**Given exercise**
How would you lay out every line of the records as a JSON list of strings, one string per line, with blank lines left out?

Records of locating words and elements
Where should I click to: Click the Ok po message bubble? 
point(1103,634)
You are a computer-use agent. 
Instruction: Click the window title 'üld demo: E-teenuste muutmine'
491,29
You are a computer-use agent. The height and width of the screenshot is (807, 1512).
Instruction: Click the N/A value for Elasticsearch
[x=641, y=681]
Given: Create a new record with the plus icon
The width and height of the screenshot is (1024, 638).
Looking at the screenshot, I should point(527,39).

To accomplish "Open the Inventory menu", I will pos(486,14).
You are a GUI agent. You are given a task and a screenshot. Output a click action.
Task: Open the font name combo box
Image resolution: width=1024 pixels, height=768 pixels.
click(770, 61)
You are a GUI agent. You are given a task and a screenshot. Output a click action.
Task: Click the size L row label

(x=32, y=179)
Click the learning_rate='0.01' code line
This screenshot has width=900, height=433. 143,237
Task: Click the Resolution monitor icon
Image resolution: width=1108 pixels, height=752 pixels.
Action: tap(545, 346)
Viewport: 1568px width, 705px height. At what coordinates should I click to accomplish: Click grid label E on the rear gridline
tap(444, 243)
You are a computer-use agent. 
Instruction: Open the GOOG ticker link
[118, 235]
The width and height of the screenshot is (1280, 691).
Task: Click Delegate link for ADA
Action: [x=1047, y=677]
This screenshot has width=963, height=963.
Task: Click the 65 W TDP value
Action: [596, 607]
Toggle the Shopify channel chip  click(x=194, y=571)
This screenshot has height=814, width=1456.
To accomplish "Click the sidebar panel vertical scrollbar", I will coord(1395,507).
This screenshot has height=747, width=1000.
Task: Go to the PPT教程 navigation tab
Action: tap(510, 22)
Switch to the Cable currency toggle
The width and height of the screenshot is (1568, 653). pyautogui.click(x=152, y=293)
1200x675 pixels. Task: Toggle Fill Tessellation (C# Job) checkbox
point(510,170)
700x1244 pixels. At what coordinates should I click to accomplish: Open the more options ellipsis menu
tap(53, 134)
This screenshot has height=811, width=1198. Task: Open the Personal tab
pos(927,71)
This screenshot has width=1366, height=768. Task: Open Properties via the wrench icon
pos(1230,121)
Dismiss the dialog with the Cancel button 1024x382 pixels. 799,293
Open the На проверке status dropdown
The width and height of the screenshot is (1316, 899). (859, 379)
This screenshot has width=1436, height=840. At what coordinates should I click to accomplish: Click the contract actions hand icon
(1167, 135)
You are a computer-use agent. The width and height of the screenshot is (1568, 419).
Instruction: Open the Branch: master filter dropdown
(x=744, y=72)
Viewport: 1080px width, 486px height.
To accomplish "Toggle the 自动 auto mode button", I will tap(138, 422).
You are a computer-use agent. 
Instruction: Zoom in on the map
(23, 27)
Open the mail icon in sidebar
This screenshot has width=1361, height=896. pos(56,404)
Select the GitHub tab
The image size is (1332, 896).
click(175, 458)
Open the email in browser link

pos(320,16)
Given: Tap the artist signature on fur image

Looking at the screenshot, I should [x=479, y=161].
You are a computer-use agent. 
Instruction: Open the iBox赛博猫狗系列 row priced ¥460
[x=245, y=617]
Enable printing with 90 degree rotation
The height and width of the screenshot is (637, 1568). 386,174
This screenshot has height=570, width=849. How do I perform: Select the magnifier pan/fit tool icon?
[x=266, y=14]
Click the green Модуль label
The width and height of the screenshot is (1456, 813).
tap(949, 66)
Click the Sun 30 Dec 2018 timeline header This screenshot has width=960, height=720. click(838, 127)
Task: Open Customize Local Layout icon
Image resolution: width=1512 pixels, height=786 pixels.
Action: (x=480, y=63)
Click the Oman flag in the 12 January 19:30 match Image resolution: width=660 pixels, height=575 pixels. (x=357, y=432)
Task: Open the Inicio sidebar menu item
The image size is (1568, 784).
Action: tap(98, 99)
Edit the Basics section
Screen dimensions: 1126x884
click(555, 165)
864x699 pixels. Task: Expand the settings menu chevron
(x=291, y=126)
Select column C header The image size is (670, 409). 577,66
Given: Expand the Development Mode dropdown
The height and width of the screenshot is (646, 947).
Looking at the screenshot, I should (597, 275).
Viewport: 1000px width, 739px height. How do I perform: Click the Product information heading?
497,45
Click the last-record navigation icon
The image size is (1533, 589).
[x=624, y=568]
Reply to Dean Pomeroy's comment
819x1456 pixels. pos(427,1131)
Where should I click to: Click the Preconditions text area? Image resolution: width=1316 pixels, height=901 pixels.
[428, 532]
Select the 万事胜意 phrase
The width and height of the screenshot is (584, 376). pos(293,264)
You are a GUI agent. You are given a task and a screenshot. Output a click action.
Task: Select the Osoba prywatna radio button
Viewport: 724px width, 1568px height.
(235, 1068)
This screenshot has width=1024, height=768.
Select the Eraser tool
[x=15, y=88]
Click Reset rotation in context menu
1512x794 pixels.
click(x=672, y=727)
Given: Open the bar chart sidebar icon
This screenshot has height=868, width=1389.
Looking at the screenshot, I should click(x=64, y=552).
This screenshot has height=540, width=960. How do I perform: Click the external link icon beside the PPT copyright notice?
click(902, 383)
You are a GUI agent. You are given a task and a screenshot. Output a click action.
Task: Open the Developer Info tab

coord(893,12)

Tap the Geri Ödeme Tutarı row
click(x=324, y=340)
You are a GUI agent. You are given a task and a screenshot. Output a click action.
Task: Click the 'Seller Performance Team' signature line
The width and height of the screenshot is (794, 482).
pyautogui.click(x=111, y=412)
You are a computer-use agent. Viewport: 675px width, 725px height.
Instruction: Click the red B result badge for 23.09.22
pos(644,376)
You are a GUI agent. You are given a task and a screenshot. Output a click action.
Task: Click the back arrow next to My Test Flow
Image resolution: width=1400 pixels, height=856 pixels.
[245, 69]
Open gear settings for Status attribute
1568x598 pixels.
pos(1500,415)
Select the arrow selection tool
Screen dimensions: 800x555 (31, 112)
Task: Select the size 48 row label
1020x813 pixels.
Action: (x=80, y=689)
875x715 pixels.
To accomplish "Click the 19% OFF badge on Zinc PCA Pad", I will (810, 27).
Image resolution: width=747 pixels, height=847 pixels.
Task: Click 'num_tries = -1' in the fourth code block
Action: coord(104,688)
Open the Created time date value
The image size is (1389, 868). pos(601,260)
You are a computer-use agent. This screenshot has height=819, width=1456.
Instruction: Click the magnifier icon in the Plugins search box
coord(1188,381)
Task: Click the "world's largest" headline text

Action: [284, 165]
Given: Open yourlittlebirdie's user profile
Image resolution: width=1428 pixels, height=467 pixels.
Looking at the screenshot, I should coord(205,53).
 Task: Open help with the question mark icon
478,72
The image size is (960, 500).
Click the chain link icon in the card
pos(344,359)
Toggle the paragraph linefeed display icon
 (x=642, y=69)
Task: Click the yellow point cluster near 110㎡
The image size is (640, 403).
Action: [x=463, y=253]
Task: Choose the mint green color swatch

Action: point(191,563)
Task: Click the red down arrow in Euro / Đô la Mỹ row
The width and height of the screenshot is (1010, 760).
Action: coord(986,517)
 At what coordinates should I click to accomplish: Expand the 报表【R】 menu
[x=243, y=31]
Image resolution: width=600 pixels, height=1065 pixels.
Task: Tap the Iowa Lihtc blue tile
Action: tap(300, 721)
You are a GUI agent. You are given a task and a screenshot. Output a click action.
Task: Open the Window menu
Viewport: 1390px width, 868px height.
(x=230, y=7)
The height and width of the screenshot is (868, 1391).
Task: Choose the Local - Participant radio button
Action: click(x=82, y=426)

**Solution below**
[
  "Where should I click to: Click the Ok po message bubble? ",
  "point(1103,634)",
  "You are a computer-use agent. ",
  "Instruction: Click the window title 'üld demo: E-teenuste muutmine'",
  "491,29",
  "You are a computer-use agent. The height and width of the screenshot is (807, 1512).",
  "Instruction: Click the N/A value for Elasticsearch",
  "[x=641, y=681]",
  "Given: Create a new record with the plus icon",
  "The width and height of the screenshot is (1024, 638).",
  "Looking at the screenshot, I should point(527,39).",
  "To accomplish \"Open the Inventory menu\", I will pos(486,14).",
  "You are a GUI agent. You are given a task and a screenshot. Output a click action.",
  "Task: Open the font name combo box",
  "Image resolution: width=1024 pixels, height=768 pixels.",
  "click(770, 61)",
  "You are a GUI agent. You are given a task and a screenshot. Output a click action.",
  "Task: Click the size L row label",
  "(x=32, y=179)",
  "Click the learning_rate='0.01' code line",
  "This screenshot has width=900, height=433. 143,237",
  "Task: Click the Resolution monitor icon",
  "Image resolution: width=1108 pixels, height=752 pixels.",
  "Action: tap(545, 346)",
  "Viewport: 1568px width, 705px height. At what coordinates should I click to accomplish: Click grid label E on the rear gridline",
  "tap(444, 243)",
  "You are a computer-use agent. ",
  "Instruction: Open the GOOG ticker link",
  "[118, 235]",
  "The width and height of the screenshot is (1280, 691).",
  "Task: Click Delegate link for ADA",
  "Action: [x=1047, y=677]",
  "This screenshot has width=963, height=963.",
  "Task: Click the 65 W TDP value",
  "Action: [596, 607]",
  "Toggle the Shopify channel chip  click(x=194, y=571)",
  "This screenshot has height=814, width=1456.",
  "To accomplish \"Click the sidebar panel vertical scrollbar\", I will coord(1395,507).",
  "This screenshot has height=747, width=1000.",
  "Task: Go to the PPT教程 navigation tab",
  "Action: tap(510, 22)",
  "Switch to the Cable currency toggle",
  "The width and height of the screenshot is (1568, 653). pyautogui.click(x=152, y=293)",
  "1200x675 pixels. Task: Toggle Fill Tessellation (C# Job) checkbox",
  "point(510,170)",
  "700x1244 pixels. At what coordinates should I click to accomplish: Open the more options ellipsis menu",
  "tap(53, 134)",
  "This screenshot has height=811, width=1198. Task: Open the Personal tab",
  "pos(927,71)",
  "This screenshot has width=1366, height=768. Task: Open Properties via the wrench icon",
  "pos(1230,121)",
  "Dismiss the dialog with the Cancel button 1024x382 pixels. 799,293",
  "Open the На проверке status dropdown",
  "The width and height of the screenshot is (1316, 899). (859, 379)",
  "This screenshot has width=1436, height=840. At what coordinates should I click to accomplish: Click the contract actions hand icon",
  "(1167, 135)",
  "You are a computer-use agent. The width and height of the screenshot is (1568, 419).",
  "Instruction: Open the Branch: master filter dropdown",
  "(x=744, y=72)",
  "Viewport: 1080px width, 486px height.",
  "To accomplish \"Toggle the 自动 auto mode button\", I will tap(138, 422).",
  "You are a computer-use agent. ",
  "Instruction: Zoom in on the map",
  "(23, 27)",
  "Open the mail icon in sidebar",
  "This screenshot has width=1361, height=896. pos(56,404)",
  "Select the GitHub tab",
  "The image size is (1332, 896).",
  "click(175, 458)",
  "Open the email in browser link",
  "pos(320,16)",
  "Given: Tap the artist signature on fur image",
  "Looking at the screenshot, I should [x=479, y=161].",
  "You are a computer-use agent. ",
  "Instruction: Open the iBox赛博猫狗系列 row priced ¥460",
  "[x=245, y=617]",
  "Enable printing with 90 degree rotation",
  "The height and width of the screenshot is (637, 1568). 386,174",
  "This screenshot has height=570, width=849. How do I perform: Select the magnifier pan/fit tool icon?",
  "[x=266, y=14]",
  "Click the green Модуль label",
  "The width and height of the screenshot is (1456, 813).",
  "tap(949, 66)",
  "Click the Sun 30 Dec 2018 timeline header This screenshot has width=960, height=720. click(838, 127)",
  "Task: Open Customize Local Layout icon",
  "Image resolution: width=1512 pixels, height=786 pixels.",
  "Action: (x=480, y=63)",
  "Click the Oman flag in the 12 January 19:30 match Image resolution: width=660 pixels, height=575 pixels. (x=357, y=432)",
  "Task: Open the Inicio sidebar menu item",
  "The image size is (1568, 784).",
  "Action: tap(98, 99)",
  "Edit the Basics section",
  "Screen dimensions: 1126x884",
  "click(555, 165)",
  "864x699 pixels. Task: Expand the settings menu chevron",
  "(x=291, y=126)",
  "Select column C header The image size is (670, 409). 577,66",
  "Given: Expand the Development Mode dropdown",
  "The height and width of the screenshot is (646, 947).",
  "Looking at the screenshot, I should (597, 275).",
  "Viewport: 1000px width, 739px height. How do I perform: Click the Product information heading?",
  "497,45",
  "Click the last-record navigation icon",
  "The image size is (1533, 589).",
  "[x=624, y=568]",
  "Reply to Dean Pomeroy's comment",
  "819x1456 pixels. pos(427,1131)",
  "Where should I click to: Click the Preconditions text area? Image resolution: width=1316 pixels, height=901 pixels.",
  "[428, 532]",
  "Select the 万事胜意 phrase",
  "The width and height of the screenshot is (584, 376). pos(293,264)",
  "You are a GUI agent. You are given a task and a screenshot. Output a click action.",
  "Task: Select the Osoba prywatna radio button",
  "Viewport: 724px width, 1568px height.",
  "(235, 1068)",
  "This screenshot has width=1024, height=768.",
  "Select the Eraser tool",
  "[x=15, y=88]",
  "Click Reset rotation in context menu",
  "1512x794 pixels.",
  "click(x=672, y=727)",
  "Given: Open the bar chart sidebar icon",
  "This screenshot has height=868, width=1389.",
  "Looking at the screenshot, I should click(x=64, y=552).",
  "This screenshot has height=540, width=960. How do I perform: Click the external link icon beside the PPT copyright notice?",
  "click(902, 383)",
  "You are a GUI agent. You are given a task and a screenshot. Output a click action.",
  "Task: Open the Developer Info tab",
  "coord(893,12)",
  "Tap the Geri Ödeme Tutarı row",
  "click(x=324, y=340)",
  "You are a GUI agent. You are given a task and a screenshot. Output a click action.",
  "Task: Click the 'Seller Performance Team' signature line",
  "The width and height of the screenshot is (794, 482).",
  "pyautogui.click(x=111, y=412)",
  "You are a computer-use agent. Viewport: 675px width, 725px height.",
  "Instruction: Click the red B result badge for 23.09.22",
  "pos(644,376)",
  "You are a GUI agent. You are given a task and a screenshot. Output a click action.",
  "Task: Click the back arrow next to My Test Flow",
  "Image resolution: width=1400 pixels, height=856 pixels.",
  "[245, 69]",
  "Open gear settings for Status attribute",
  "1568x598 pixels.",
  "pos(1500,415)",
  "Select the arrow selection tool",
  "Screen dimensions: 800x555 (31, 112)",
  "Task: Select the size 48 row label",
  "1020x813 pixels.",
  "Action: (x=80, y=689)",
  "875x715 pixels.",
  "To accomplish \"Click the 19% OFF badge on Zinc PCA Pad\", I will (810, 27).",
  "Image resolution: width=747 pixels, height=847 pixels.",
  "Task: Click 'num_tries = -1' in the fourth code block",
  "Action: coord(104,688)",
  "Open the Created time date value",
  "The image size is (1389, 868). pos(601,260)",
  "You are a computer-use agent. This screenshot has height=819, width=1456.",
  "Instruction: Click the magnifier icon in the Plugins search box",
  "coord(1188,381)",
  "Task: Click the \"world's largest\" headline text",
  "Action: [284, 165]",
  "Given: Open yourlittlebirdie's user profile",
  "Image resolution: width=1428 pixels, height=467 pixels.",
  "Looking at the screenshot, I should coord(205,53).",
  " Task: Open help with the question mark icon",
  "478,72",
  "The image size is (960, 500).",
  "Click the chain link icon in the card",
  "pos(344,359)",
  "Toggle the paragraph linefeed display icon",
  " (x=642, y=69)",
  "Task: Click the yellow point cluster near 110㎡",
  "The image size is (640, 403).",
  "Action: [x=463, y=253]",
  "Task: Choose the mint green color swatch",
  "Action: point(191,563)",
  "Task: Click the red down arrow in Euro / Đô la Mỹ row",
  "The width and height of the screenshot is (1010, 760).",
  "Action: coord(986,517)",
  " At what coordinates should I click to accomplish: Expand the 报表【R】 menu",
  "[x=243, y=31]",
  "Image resolution: width=600 pixels, height=1065 pixels.",
  "Task: Tap the Iowa Lihtc blue tile",
  "Action: tap(300, 721)",
  "You are a GUI agent. You are given a task and a screenshot. Output a click action.",
  "Task: Open the Window menu",
  "Viewport: 1390px width, 868px height.",
  "(x=230, y=7)",
  "The height and width of the screenshot is (868, 1391).",
  "Task: Choose the Local - Participant radio button",
  "Action: click(x=82, y=426)"
]